Parameter identification and position control for helical hydraulic rotary actuators based on particle swarm optimization

It is difficult to obtain an accurate mathematical model in electro-hydraulic servo control system, due to the nonlinear factors such as dead zone, saturation, flow coefficient, and friction. Hence, a parameter identification algorithm, combining recursive least squares (RLS) with modified nonlinear particle swarm optimization (NPSO) algorithm, is proposed. On this basis, another improved NPSO algorithm is also put forward, aiming at searching for the optimal proportional-integral (PI) controller gain of the nonlinear hydraulic system while giving comprehensive consideration to the system performance indexes. The system identification experiments and position tracking control are conducted, respectively.

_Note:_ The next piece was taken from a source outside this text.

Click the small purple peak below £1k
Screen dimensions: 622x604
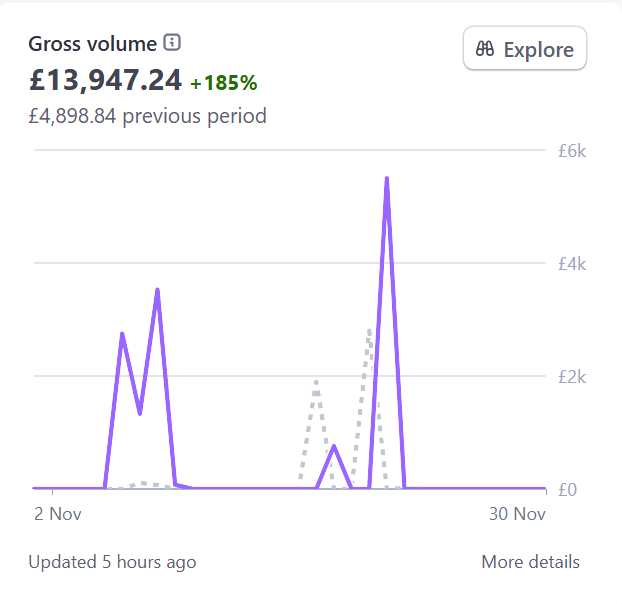tap(334, 446)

As indicated by the comparison with the least squares (LS), RLS, PSO, and RLS-LPSO results, the proposed method shows higher identification and control accuracy.

Automated summary

This article proposes a parameter identification algorithm combining recursive least squares (RLS) with modified nonlinear particle swarm optimization (NPSO) algorithm to accurately establish a mathematical model in the electro-hydraulic servo control system. Furthermore, another improved NPSO algorithm is introduced to search for the optimal proportional-integral (PI) controller gain of the nonlinear hydraulic system, taking into consideration the system performance indexes. The proposed method demonstrates higher identification and control accuracy compared to least squares (LS), RLS, PSO, and RLS-LPSO results.